» DATA EXTRACTS
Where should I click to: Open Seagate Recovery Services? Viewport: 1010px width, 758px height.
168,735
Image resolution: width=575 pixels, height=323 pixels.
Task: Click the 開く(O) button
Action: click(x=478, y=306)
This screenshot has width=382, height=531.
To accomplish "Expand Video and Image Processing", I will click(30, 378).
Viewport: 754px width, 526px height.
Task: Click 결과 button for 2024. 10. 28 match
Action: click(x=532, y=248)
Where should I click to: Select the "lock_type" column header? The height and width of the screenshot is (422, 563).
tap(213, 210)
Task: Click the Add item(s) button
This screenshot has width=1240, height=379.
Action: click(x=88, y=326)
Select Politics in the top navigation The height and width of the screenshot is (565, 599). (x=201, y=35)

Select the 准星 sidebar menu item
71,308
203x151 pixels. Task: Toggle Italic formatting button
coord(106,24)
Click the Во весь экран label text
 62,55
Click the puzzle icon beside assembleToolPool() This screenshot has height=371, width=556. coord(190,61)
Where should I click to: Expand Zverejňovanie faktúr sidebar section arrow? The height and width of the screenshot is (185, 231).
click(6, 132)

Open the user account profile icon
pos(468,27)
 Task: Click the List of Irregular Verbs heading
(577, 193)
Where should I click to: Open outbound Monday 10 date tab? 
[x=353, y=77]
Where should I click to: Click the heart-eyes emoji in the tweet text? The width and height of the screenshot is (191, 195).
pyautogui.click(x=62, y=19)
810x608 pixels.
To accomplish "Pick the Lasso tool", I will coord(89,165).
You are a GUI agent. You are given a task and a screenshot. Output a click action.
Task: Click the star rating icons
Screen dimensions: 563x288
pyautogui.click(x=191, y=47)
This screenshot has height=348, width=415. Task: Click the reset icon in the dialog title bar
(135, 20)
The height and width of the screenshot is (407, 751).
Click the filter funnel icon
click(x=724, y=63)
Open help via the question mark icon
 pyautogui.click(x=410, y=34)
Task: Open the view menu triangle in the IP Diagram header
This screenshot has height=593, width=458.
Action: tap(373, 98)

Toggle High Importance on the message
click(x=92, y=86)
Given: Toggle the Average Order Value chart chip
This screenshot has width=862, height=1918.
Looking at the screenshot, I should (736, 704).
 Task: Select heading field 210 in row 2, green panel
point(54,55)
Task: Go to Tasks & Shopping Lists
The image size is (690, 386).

» DIRECTIONS FOR THIS TASK
Retype exactly, and only, the lines above from the one where "Where should I click to: Expand" occurs up to and including the one where "810x608 pixels." occurs.

» RESULT
Where should I click to: Expand Zverejňovanie faktúr sidebar section arrow? The height and width of the screenshot is (185, 231).
click(6, 132)

Open the user account profile icon
pos(468,27)
 Task: Click the List of Irregular Verbs heading
(577, 193)
Where should I click to: Open outbound Monday 10 date tab? 
[x=353, y=77]
Where should I click to: Click the heart-eyes emoji in the tweet text? The width and height of the screenshot is (191, 195).
pyautogui.click(x=62, y=19)
810x608 pixels.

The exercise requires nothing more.